__DATA EXTRACT__:

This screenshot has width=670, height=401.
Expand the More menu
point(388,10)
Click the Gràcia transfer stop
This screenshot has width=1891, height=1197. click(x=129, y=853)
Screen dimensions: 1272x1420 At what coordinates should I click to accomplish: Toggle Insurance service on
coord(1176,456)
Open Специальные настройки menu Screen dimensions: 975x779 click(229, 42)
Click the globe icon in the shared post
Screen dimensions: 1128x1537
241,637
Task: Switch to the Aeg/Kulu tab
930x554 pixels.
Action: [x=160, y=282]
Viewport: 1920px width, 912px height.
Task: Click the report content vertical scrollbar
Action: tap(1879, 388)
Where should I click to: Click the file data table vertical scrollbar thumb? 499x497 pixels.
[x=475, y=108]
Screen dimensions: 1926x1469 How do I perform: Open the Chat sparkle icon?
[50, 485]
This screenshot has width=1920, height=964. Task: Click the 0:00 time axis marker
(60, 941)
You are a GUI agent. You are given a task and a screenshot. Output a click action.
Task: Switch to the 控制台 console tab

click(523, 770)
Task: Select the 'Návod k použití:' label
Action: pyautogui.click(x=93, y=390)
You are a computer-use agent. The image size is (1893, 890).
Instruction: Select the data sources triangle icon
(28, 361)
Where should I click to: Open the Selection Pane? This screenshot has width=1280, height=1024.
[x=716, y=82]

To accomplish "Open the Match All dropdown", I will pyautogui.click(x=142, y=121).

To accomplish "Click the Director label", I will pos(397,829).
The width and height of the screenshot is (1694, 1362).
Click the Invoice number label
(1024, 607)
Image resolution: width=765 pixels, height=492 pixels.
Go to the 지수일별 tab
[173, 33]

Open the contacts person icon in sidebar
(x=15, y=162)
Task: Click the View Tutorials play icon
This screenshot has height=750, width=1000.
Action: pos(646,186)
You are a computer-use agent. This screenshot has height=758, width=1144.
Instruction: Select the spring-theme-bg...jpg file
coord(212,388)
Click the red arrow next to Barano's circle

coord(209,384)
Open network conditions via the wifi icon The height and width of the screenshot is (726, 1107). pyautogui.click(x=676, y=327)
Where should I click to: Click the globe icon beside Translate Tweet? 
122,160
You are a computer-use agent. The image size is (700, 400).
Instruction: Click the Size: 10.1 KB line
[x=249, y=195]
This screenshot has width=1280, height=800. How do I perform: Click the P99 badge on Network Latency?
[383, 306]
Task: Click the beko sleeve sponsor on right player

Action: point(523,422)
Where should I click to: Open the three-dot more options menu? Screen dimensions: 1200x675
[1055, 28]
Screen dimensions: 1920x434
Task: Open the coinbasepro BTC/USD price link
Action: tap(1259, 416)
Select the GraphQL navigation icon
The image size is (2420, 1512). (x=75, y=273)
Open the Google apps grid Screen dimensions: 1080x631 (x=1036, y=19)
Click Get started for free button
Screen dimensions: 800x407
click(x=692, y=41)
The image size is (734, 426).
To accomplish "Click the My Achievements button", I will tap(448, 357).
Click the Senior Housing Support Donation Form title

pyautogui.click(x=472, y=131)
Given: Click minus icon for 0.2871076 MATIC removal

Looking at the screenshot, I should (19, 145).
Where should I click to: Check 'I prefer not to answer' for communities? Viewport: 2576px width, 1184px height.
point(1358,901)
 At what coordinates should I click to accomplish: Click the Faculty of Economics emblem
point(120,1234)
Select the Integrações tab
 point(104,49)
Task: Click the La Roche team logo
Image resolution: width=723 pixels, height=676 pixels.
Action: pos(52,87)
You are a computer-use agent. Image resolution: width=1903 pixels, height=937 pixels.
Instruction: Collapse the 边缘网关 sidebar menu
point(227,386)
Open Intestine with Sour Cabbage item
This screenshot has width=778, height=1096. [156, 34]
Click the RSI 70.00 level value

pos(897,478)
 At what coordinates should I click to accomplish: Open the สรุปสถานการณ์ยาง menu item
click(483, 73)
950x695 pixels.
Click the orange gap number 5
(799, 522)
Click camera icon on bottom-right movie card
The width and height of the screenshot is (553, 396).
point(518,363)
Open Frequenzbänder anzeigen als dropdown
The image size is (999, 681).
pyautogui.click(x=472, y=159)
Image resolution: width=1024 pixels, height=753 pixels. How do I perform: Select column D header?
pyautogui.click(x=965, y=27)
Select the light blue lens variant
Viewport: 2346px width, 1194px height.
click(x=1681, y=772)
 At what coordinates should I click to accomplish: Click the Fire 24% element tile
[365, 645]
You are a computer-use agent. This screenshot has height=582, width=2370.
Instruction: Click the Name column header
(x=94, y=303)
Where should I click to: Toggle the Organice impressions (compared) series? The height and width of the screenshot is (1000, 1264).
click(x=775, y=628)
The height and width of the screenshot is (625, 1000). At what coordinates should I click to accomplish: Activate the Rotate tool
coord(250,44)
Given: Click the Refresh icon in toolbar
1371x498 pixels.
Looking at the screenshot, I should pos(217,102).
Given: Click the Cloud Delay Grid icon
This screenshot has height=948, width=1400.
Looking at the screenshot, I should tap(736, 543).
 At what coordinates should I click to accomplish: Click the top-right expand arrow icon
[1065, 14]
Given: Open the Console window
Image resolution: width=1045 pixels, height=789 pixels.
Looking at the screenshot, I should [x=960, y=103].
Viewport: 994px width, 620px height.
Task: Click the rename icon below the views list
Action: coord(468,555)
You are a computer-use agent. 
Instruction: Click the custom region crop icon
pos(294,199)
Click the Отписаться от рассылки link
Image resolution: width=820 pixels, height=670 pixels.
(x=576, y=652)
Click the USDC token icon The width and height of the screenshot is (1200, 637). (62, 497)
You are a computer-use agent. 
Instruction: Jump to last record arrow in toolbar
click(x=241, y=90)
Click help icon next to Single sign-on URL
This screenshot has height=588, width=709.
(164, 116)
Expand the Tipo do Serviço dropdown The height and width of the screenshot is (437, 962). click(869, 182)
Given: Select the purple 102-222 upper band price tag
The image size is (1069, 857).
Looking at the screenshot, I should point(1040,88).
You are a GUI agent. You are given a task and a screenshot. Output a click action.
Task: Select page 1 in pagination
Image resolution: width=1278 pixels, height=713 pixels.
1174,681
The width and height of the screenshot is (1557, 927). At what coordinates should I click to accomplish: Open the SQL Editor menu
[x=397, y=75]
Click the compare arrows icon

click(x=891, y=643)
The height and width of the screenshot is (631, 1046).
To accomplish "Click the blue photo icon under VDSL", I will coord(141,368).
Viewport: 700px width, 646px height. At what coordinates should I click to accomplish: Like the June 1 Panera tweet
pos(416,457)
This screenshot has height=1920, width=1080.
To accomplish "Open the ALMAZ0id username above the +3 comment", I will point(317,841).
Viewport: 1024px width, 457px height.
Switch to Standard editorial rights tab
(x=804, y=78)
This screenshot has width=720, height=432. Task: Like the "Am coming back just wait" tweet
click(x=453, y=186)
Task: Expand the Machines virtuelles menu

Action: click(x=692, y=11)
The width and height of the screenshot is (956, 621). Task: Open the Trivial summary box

__WHAT YOU NEED TO DO__: Set down the whole listing again. Keep every word as it is.

__YOUR SOLUTION__:
This screenshot has width=670, height=401.
Expand the More menu
point(388,10)
Click the Gràcia transfer stop
This screenshot has width=1891, height=1197. click(x=129, y=853)
Screen dimensions: 1272x1420 At what coordinates should I click to accomplish: Toggle Insurance service on
coord(1176,456)
Open Специальные настройки menu Screen dimensions: 975x779 click(229, 42)
Click the globe icon in the shared post
Screen dimensions: 1128x1537
241,637
Task: Switch to the Aeg/Kulu tab
930x554 pixels.
Action: [x=160, y=282]
Viewport: 1920px width, 912px height.
Task: Click the report content vertical scrollbar
Action: tap(1879, 388)
Where should I click to: Click the file data table vertical scrollbar thumb? 499x497 pixels.
[x=475, y=108]
Screen dimensions: 1926x1469 How do I perform: Open the Chat sparkle icon?
[50, 485]
This screenshot has width=1920, height=964. Task: Click the 0:00 time axis marker
(60, 941)
You are a GUI agent. You are given a task and a screenshot. Output a click action.
Task: Switch to the 控制台 console tab

click(523, 770)
Task: Select the 'Návod k použití:' label
Action: pyautogui.click(x=93, y=390)
You are a computer-use agent. The image size is (1893, 890).
Instruction: Select the data sources triangle icon
(28, 361)
Where should I click to: Open the Selection Pane? This screenshot has width=1280, height=1024.
[x=716, y=82]

To accomplish "Open the Match All dropdown", I will pyautogui.click(x=142, y=121).

To accomplish "Click the Director label", I will pos(397,829).
The width and height of the screenshot is (1694, 1362).
Click the Invoice number label
(1024, 607)
Image resolution: width=765 pixels, height=492 pixels.
Go to the 지수일별 tab
[173, 33]

Open the contacts person icon in sidebar
(x=15, y=162)
Task: Click the View Tutorials play icon
This screenshot has height=750, width=1000.
Action: pos(646,186)
You are a computer-use agent. This screenshot has height=758, width=1144.
Instruction: Select the spring-theme-bg...jpg file
coord(212,388)
Click the red arrow next to Barano's circle

coord(209,384)
Open network conditions via the wifi icon The height and width of the screenshot is (726, 1107). pyautogui.click(x=676, y=327)
Where should I click to: Click the globe icon beside Translate Tweet? 
122,160
You are a computer-use agent. The image size is (700, 400).
Instruction: Click the Size: 10.1 KB line
[x=249, y=195]
This screenshot has width=1280, height=800. How do I perform: Click the P99 badge on Network Latency?
[383, 306]
Task: Click the beko sleeve sponsor on right player

Action: point(523,422)
Where should I click to: Open the three-dot more options menu? Screen dimensions: 1200x675
[1055, 28]
Screen dimensions: 1920x434
Task: Open the coinbasepro BTC/USD price link
Action: tap(1259, 416)
Select the GraphQL navigation icon
The image size is (2420, 1512). (x=75, y=273)
Open the Google apps grid Screen dimensions: 1080x631 (x=1036, y=19)
Click Get started for free button
Screen dimensions: 800x407
click(x=692, y=41)
The image size is (734, 426).
To accomplish "Click the My Achievements button", I will tap(448, 357).
Click the Senior Housing Support Donation Form title

pyautogui.click(x=472, y=131)
Given: Click minus icon for 0.2871076 MATIC removal

Looking at the screenshot, I should (19, 145).
Where should I click to: Check 'I prefer not to answer' for communities? Viewport: 2576px width, 1184px height.
point(1358,901)
 At what coordinates should I click to accomplish: Click the Faculty of Economics emblem
point(120,1234)
Select the Integrações tab
 point(104,49)
Task: Click the La Roche team logo
Image resolution: width=723 pixels, height=676 pixels.
Action: pos(52,87)
You are a computer-use agent. Image resolution: width=1903 pixels, height=937 pixels.
Instruction: Collapse the 边缘网关 sidebar menu
point(227,386)
Open Intestine with Sour Cabbage item
This screenshot has width=778, height=1096. [156, 34]
Click the RSI 70.00 level value

pos(897,478)
 At what coordinates should I click to accomplish: Open the สรุปสถานการณ์ยาง menu item
click(483, 73)
950x695 pixels.
Click the orange gap number 5
(799, 522)
Click camera icon on bottom-right movie card
The width and height of the screenshot is (553, 396).
point(518,363)
Open Frequenzbänder anzeigen als dropdown
The image size is (999, 681).
pyautogui.click(x=472, y=159)
Image resolution: width=1024 pixels, height=753 pixels. How do I perform: Select column D header?
pyautogui.click(x=965, y=27)
Select the light blue lens variant
Viewport: 2346px width, 1194px height.
click(x=1681, y=772)
 At what coordinates should I click to accomplish: Click the Fire 24% element tile
[365, 645]
You are a computer-use agent. This screenshot has height=582, width=2370.
Instruction: Click the Name column header
(x=94, y=303)
Where should I click to: Toggle the Organice impressions (compared) series? The height and width of the screenshot is (1000, 1264).
click(x=775, y=628)
The height and width of the screenshot is (625, 1000). At what coordinates should I click to accomplish: Activate the Rotate tool
coord(250,44)
Given: Click the Refresh icon in toolbar
1371x498 pixels.
Looking at the screenshot, I should pos(217,102).
Given: Click the Cloud Delay Grid icon
This screenshot has height=948, width=1400.
Looking at the screenshot, I should tap(736, 543).
 At what coordinates should I click to accomplish: Click the top-right expand arrow icon
[1065, 14]
Given: Open the Console window
Image resolution: width=1045 pixels, height=789 pixels.
Looking at the screenshot, I should [x=960, y=103].
Viewport: 994px width, 620px height.
Task: Click the rename icon below the views list
Action: coord(468,555)
You are a computer-use agent. 
Instruction: Click the custom region crop icon
pos(294,199)
Click the Отписаться от рассылки link
Image resolution: width=820 pixels, height=670 pixels.
(x=576, y=652)
Click the USDC token icon The width and height of the screenshot is (1200, 637). (62, 497)
You are a computer-use agent. 
Instruction: Jump to last record arrow in toolbar
click(x=241, y=90)
Click help icon next to Single sign-on URL
This screenshot has height=588, width=709.
(164, 116)
Expand the Tipo do Serviço dropdown The height and width of the screenshot is (437, 962). click(869, 182)
Given: Select the purple 102-222 upper band price tag
The image size is (1069, 857).
Looking at the screenshot, I should point(1040,88).
You are a GUI agent. You are given a task and a screenshot. Output a click action.
Task: Select page 1 in pagination
Image resolution: width=1278 pixels, height=713 pixels.
1174,681
The width and height of the screenshot is (1557, 927). At what coordinates should I click to accomplish: Open the SQL Editor menu
[x=397, y=75]
Click the compare arrows icon

click(x=891, y=643)
The height and width of the screenshot is (631, 1046).
To accomplish "Click the blue photo icon under VDSL", I will coord(141,368).
Viewport: 700px width, 646px height. At what coordinates should I click to accomplish: Like the June 1 Panera tweet
pos(416,457)
This screenshot has height=1920, width=1080.
To accomplish "Open the ALMAZ0id username above the +3 comment", I will point(317,841).
Viewport: 1024px width, 457px height.
Switch to Standard editorial rights tab
(x=804, y=78)
This screenshot has width=720, height=432. Task: Like the "Am coming back just wait" tweet
click(x=453, y=186)
Task: Expand the Machines virtuelles menu

Action: click(x=692, y=11)
The width and height of the screenshot is (956, 621). Task: Open the Trivial summary box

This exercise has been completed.